Bolzano, Göttingen, 4 agosto 2025

Gli incendi nel comune di Roboré, in Bolivia, continuano a colpire le comunità e il patrimonio naturale. Foto: Claudia Belaunde / FCBC.

L’Associazione per i popoli minacciati (APM/GfbV) osserva con preoccupazione gli sviluppi alla vigilia delle elezioni presidenziali in Bolivia del 17 agosto 2025. Particolarmente preoccupante è la strumentalizzazione delle popolazioni indigene in questa campagna elettorale.

Le comunità indigene vengono rappresentate nella campagna elettorale come un gruppo omogeneo, le cui esigenze sono in contrasto con quelle del resto della popolazione. La retorica polarizzante non fa che inasprire ulteriormente il dibattito. Il candidato alla presidenza Andrónico Rodríguez, ex pupillo politico di Evo Morales e uno dei candidati di sinistra che si sono staccati dal partito di governo MAS, ha definito gli indigeni “k’aras”, un termine dispregiativo usato in Bolivia per indicare i bianchi non indigeni. Espressioni come questa contribuiscono alla divisione etnica e mettono in evidenza le tendenze razziste profondamente radicate nella politica boliviana.

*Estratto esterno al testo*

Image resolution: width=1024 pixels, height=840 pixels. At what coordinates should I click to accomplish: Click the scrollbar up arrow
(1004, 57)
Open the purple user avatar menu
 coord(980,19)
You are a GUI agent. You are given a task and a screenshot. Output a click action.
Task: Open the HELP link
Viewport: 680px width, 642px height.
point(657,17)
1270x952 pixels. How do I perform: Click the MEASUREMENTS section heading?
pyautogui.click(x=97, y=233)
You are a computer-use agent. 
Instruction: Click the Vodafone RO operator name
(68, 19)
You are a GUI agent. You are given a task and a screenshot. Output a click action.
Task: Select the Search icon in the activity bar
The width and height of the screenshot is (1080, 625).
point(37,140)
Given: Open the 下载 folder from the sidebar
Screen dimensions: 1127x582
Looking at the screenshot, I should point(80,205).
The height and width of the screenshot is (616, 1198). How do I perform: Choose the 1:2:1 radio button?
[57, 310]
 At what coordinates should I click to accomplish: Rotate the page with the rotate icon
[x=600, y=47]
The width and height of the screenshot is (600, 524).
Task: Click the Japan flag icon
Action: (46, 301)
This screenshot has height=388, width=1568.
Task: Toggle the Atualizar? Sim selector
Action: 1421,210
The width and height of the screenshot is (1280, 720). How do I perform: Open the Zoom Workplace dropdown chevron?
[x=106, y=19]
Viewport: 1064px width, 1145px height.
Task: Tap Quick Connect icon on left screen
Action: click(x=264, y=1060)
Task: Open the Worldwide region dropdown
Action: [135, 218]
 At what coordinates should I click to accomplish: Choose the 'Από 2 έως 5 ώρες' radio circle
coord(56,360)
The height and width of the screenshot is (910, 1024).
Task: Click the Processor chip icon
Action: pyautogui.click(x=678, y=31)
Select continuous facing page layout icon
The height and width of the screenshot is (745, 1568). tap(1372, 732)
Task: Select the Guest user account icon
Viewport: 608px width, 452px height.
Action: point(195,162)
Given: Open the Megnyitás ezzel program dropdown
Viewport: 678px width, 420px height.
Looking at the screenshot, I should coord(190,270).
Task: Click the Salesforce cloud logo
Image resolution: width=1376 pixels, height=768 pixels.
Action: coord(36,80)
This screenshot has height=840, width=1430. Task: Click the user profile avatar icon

Sebbene la Costituzione riconosca la Bolivia come Stato plurinazionale, la diversità delle popolazioni indigene è sottorappresentata nei processi decisionali politici. Dalle rivolte del 2019 e dalle dimissioni forzate dell’allora presidente Evo Morales, la Bolivia si trova in una situazione di instabilità politica. Morales, il primo presidente indigeno del Paese, non può più candidarsi alle attuali elezioni e ha invitato i suoi sostenitori a protestare. Nonostante la sua candidatura fallita, l’ombra di Evo Morales è più lunga di quella delle istituzioni democratiche. C’è il timore reale che Evo Morales e i suoi sostenitori cercheranno di sabotare le elezioni, non riconosceranno il risultato e ricorreranno alla violenza. Evo Morales non è disposto a perdere.

Alla vigilia delle elezioni presidenziali, la Bolivia si trova ad affrontare una profonda frammentazione politica, una crisi economica in aumento e una crescente polarizzazione della società. Per evitare un’ulteriore divisione, tutti i candidati alla presidenza devono garantire una partecipazione autentica e rappresentativa delle popolazioni indigene, come previsto dalla Costituzione. In questo contesto, è indispensabile promuovere un dialogo politico rispettoso e inclusivo e garantire processi elettorali trasparenti.